Source data START

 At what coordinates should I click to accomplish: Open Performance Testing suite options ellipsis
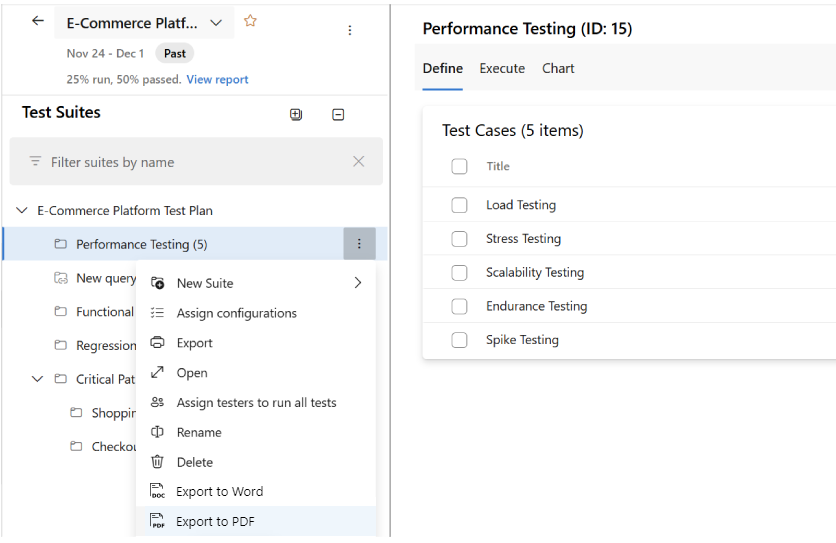(359, 244)
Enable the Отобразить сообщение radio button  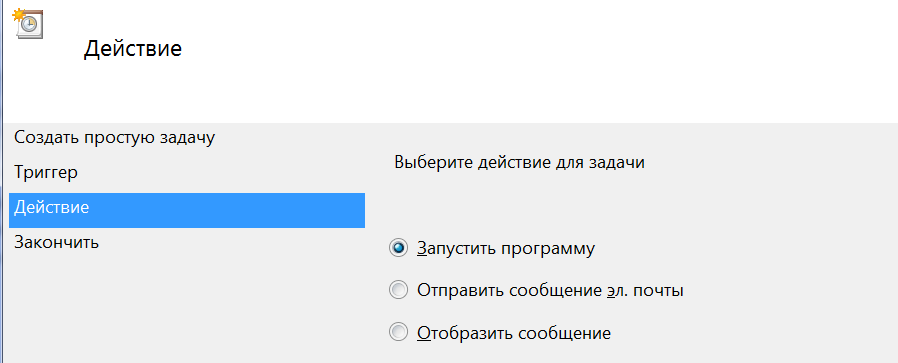point(398,332)
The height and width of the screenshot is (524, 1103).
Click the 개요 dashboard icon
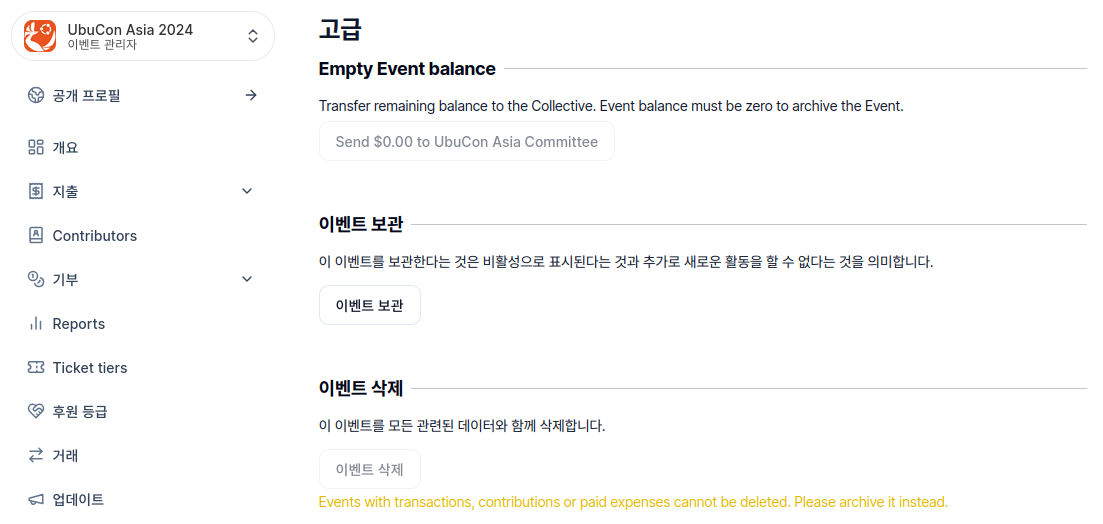36,148
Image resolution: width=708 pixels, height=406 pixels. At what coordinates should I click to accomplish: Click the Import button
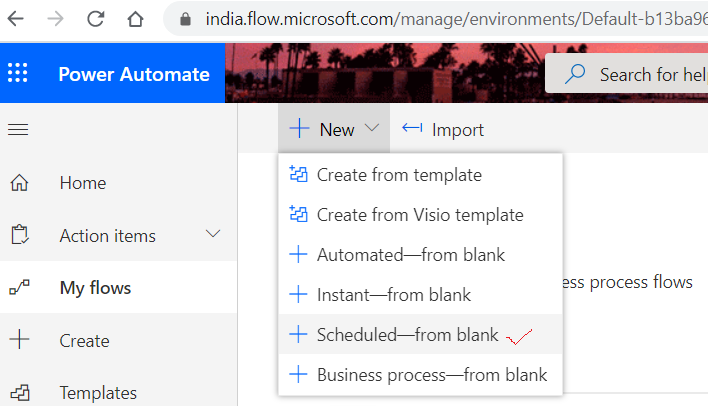coord(443,129)
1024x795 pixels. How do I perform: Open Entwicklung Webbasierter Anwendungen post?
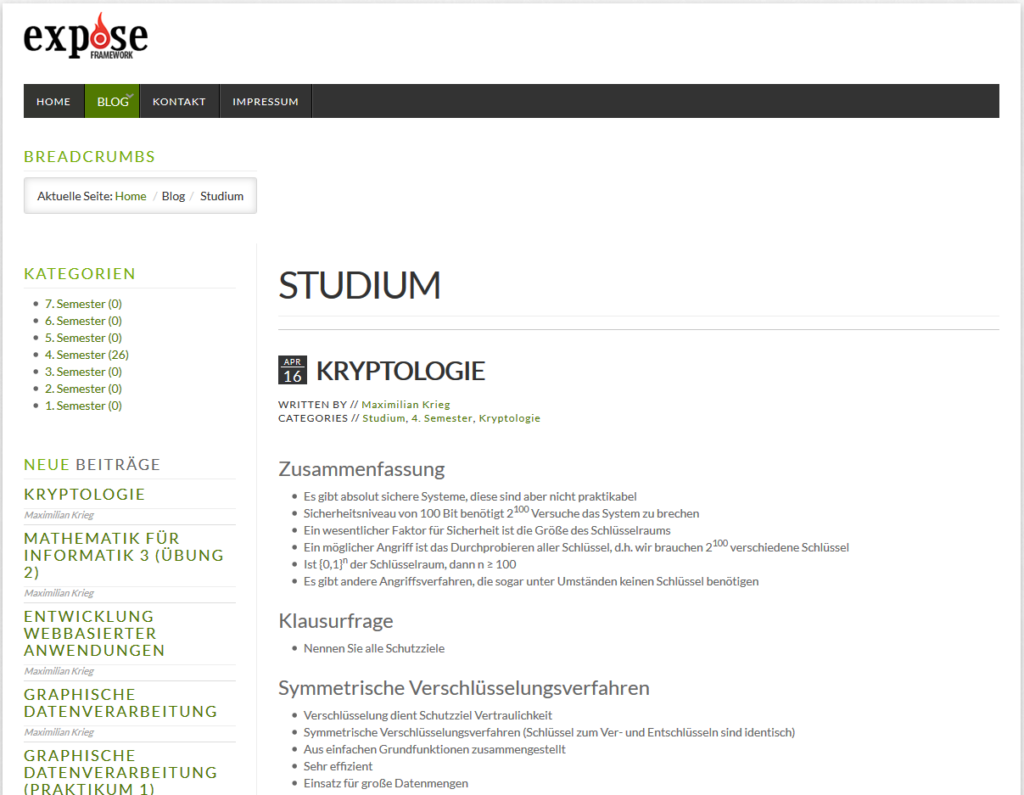coord(94,633)
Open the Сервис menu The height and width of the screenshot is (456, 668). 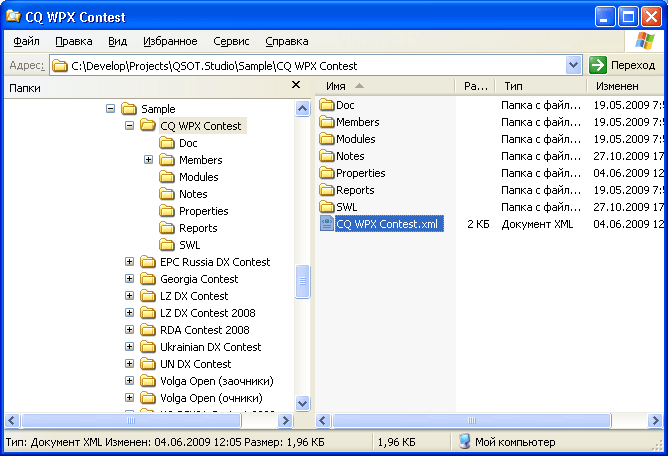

Source data END

Your output should consist solely of the lines from the line containing "The height and width of the screenshot is (524, 1103)." through the last line of the entries, verbatim, minus any pictures.

The height and width of the screenshot is (524, 1103).
Click the 개요 dashboard icon
36,148
Image resolution: width=708 pixels, height=406 pixels. At what coordinates should I click to accomplish: Click the Import button
coord(443,129)
1024x795 pixels. How do I perform: Open Entwicklung Webbasierter Anwendungen post?
coord(94,633)
Open the Сервис menu The height and width of the screenshot is (456, 668). 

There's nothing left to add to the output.